• _REQUIRED ACTIONS_:
1: In the piece on paying college athletes, how much does the writer suggest an athlete could earn in a year at a retail job?
2: Copy the stretch of the college athlete pay piece from "Will you accuse" through "Dems/Repubs, or whatever?", word for word.

• _PROVIDED TEXT_:
Meanwhile, USC — like the vast majority of Division I football schools — makes bank off of their program. How is this fair? How does this help anybody?

The goal of NCAA regulations are to prevent cheating, prevent boosters from offering fake jobs that are, in effect, extra scholarships for the school they support, prevent boosters from taking advantage of college kids, and ensure that scholar-athletes have normal experiences that help them to learn all of the life lessons that other college students learn. We can all be for all that, but the ultimate effect here is to prevent students from earning an income with which to support themselves reasonably in school. That’s why colleges just need to pay their scholar-athletes. What could they make a year? $15,000 at a retail drone job? OK, so pay them that and most scholar-athletes will be happy. For celebs like Leinart — and many athletes at top programs can be bothered by their celebrity, especially in small college towns — let the school pay extra to ensure that they have a secure, private place to live. For people living in more expensive towns, offer a cost-of-living adjustment, and maybe a travel allowance for people far from home, like Floridians playing football in Oregon. Make it all above-board, obvious, and base it all on an system that delivers fairness and equality in its results. Then fans won’t have to worry about these rinky-dink violations every year, and, even better, scholar-athletes can concentrate on playing sports and studying, which is the whole point anyway.

1 Comment

Will you accuse me of being a grouch if I suggest that the obvious solution is for colleges to get the hell out of the sports business? It’s a distraction from their actual mission. If people want to create intramural leagues — with tryouts and tournaments so on — fine. But why exactly is the university any more involved in this than they are with the local improv or acting troupe, or College Dems/Repubs, or whatever?

• _INFORMATION SHOWN_:
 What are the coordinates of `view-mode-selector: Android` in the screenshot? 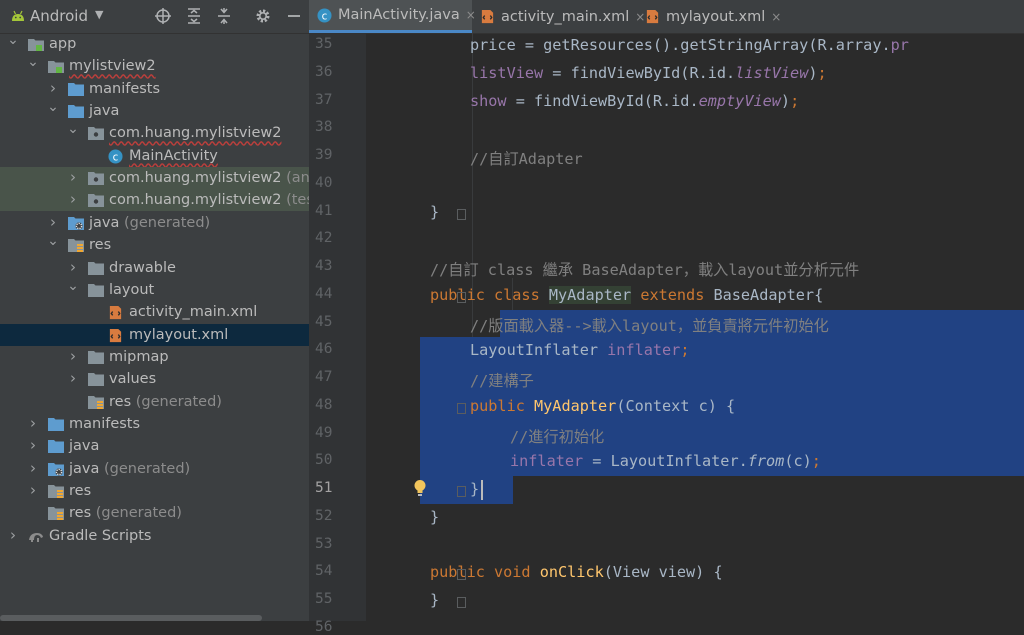 It's located at (59, 16).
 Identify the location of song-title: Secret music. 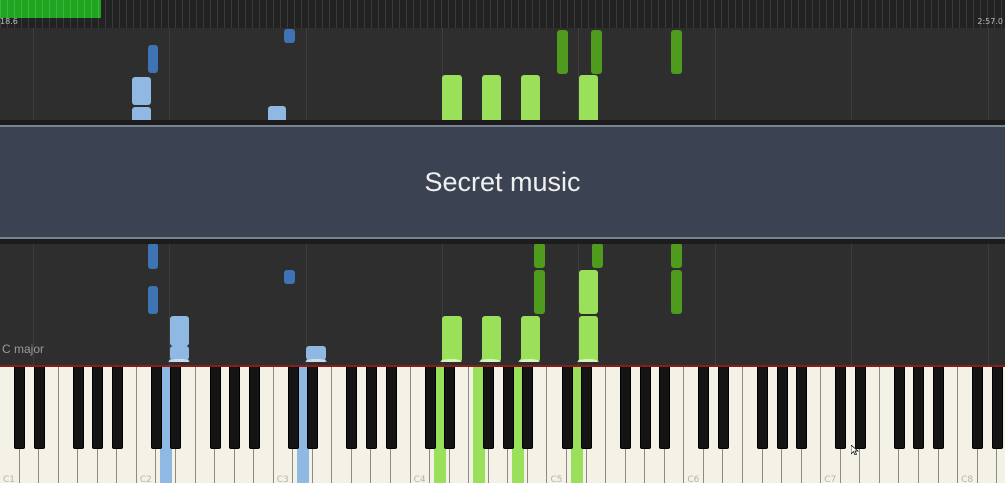
(502, 182).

• _RESULTS FOR EACH TASK_:
1: $15,000 a year.

2:
Will you accuse me of being a grouch if I suggest that the obvious solution is for colleges to get the hell out of the sports business? It’s a distraction from their actual mission. If people want to create intramural leagues — with tryouts and tournaments so on — fine. But why exactly is the university any more involved in this than they are with the local improv or acting troupe, or College Dems/Repubs, or whatever?